The remarketing sector is poised to embrace new solutions around connected vehicle data as a way to deep-dive the key health indicators for a car or van throughout its lifecycle, according to epyx.

Debbie Fox, commercial director of the provider of fleet management technology, said epyx has been involved in several encouraging conversations throughout the sector – ranging from vehicle leasing specialists to dealer groups – regarding the possibilities of accessing data through connected vehicles.

“The huge advantage for the used car and van sector is that information covering key lifecycle events that potentially affect the vehicle’s value can be drawn directly from the car and van, and built up over time, without the need for a telematics-style ‘black box.’

“For example, connected vehicle technology makes mileage tampering – or ‘clocking’ nearly impossible because the mileage of a vehicle can be continuously monitored and any major discrepancies will be plainly obvious.

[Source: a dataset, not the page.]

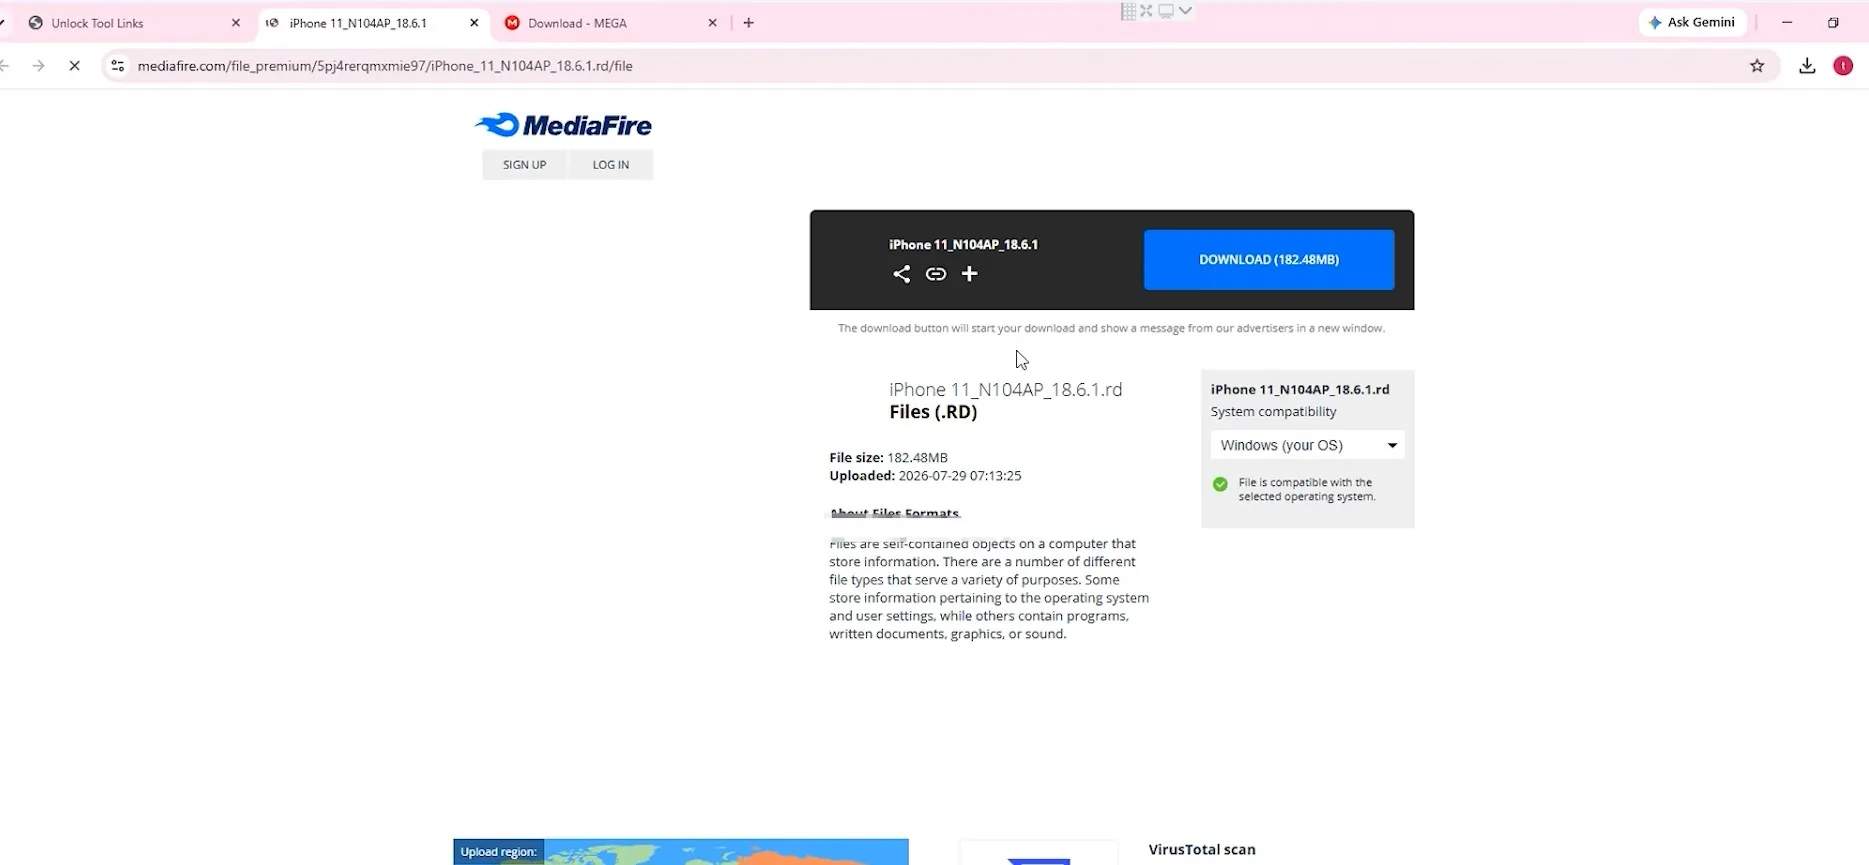Click the plus icon to add the file

pos(969,274)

“Using the power of the 1link Service Network, we could match data covering when the vehicle was serviced and which maintenance actions were undertaken to rich information about usage and the manner in which it has been driven, providing a comprehensive view of a vehicle’s condition.

“The benefits of this for the remarketing sector are clear. They will be able to provide information that has an extremely high degree of veracity that can be used to maximise the value of the vehicle by proving its provenance to traders and retail buyers.”

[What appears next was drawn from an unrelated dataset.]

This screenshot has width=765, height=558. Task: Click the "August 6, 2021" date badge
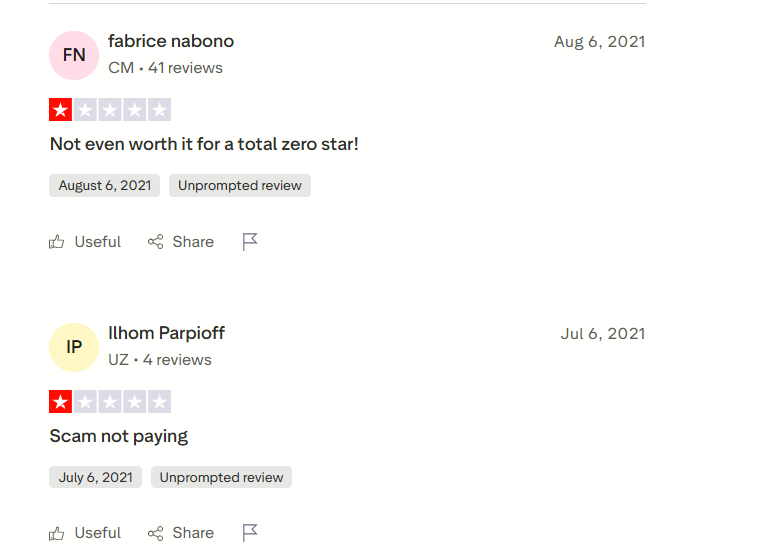point(104,186)
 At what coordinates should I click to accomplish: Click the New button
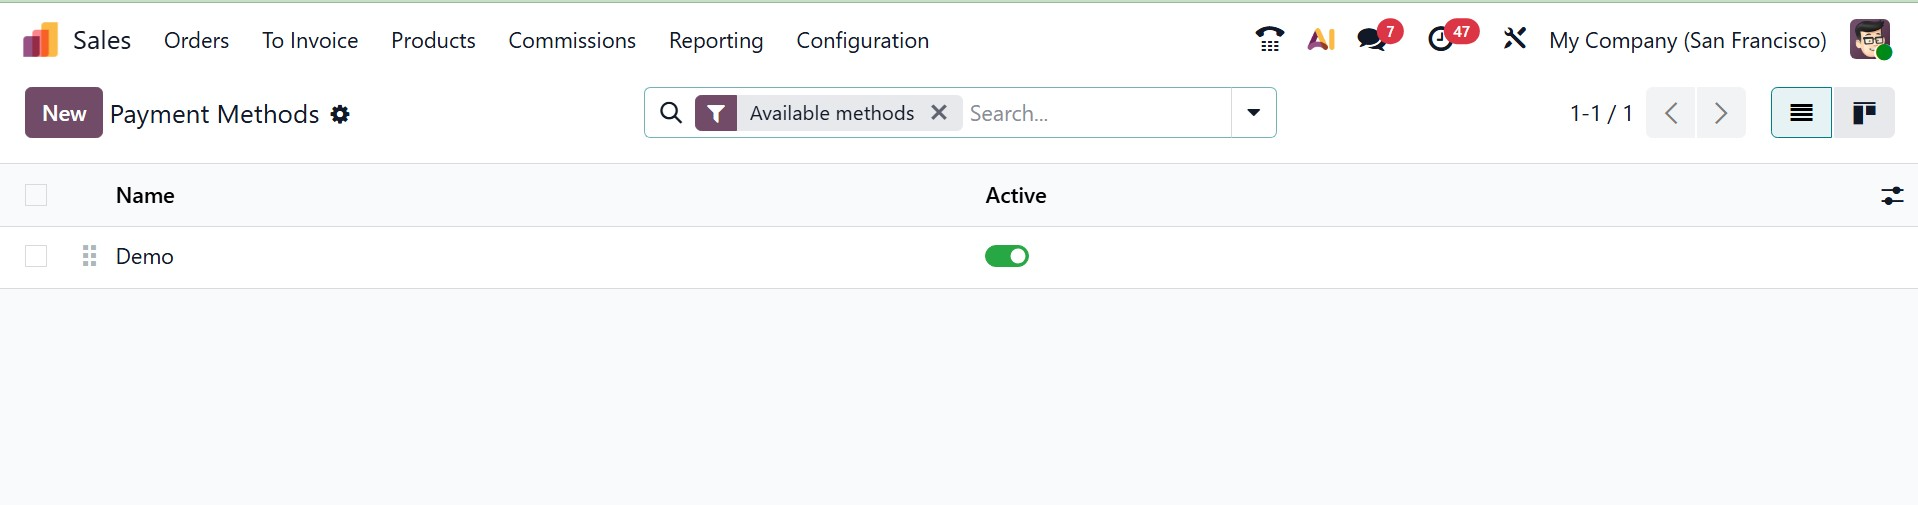click(x=64, y=113)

Fox added that epyx has been working on a connected vehicle product that it intends to launch later this year that will later include remarketing-focused features, following proof of concept trials with several major vehicle leasing companies.

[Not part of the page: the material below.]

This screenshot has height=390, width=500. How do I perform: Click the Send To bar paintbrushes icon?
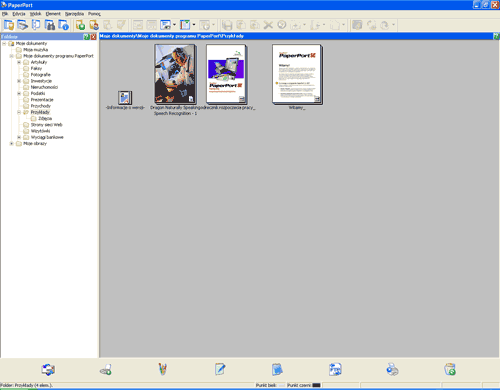tap(163, 369)
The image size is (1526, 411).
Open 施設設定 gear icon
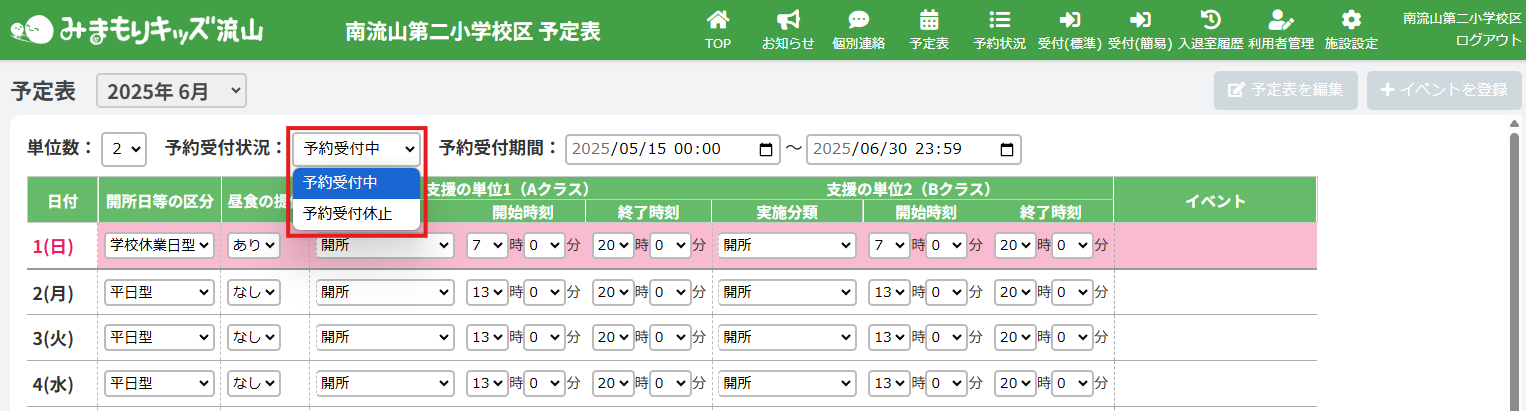point(1351,20)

“The potential for launching a connected vehicle solution that will effectively serve as a potential successor to traditional telematics has existed for some time but there have been long-term structural problems with translating the idea into a marketable product.

“Pricing of the data has been an issue, as has collating it into a single point of access, while some cars and vans have been connected-capable and others haven’t.

“However, we’re now in a position whereby the middle of the decade, the majority of vehicles operated by leasing fleets will be able to produce connected data, efficient aggregators have emerged, and conditions therefore now mean we’ll be able to deliver a commercially-compelling solution,” Fox said.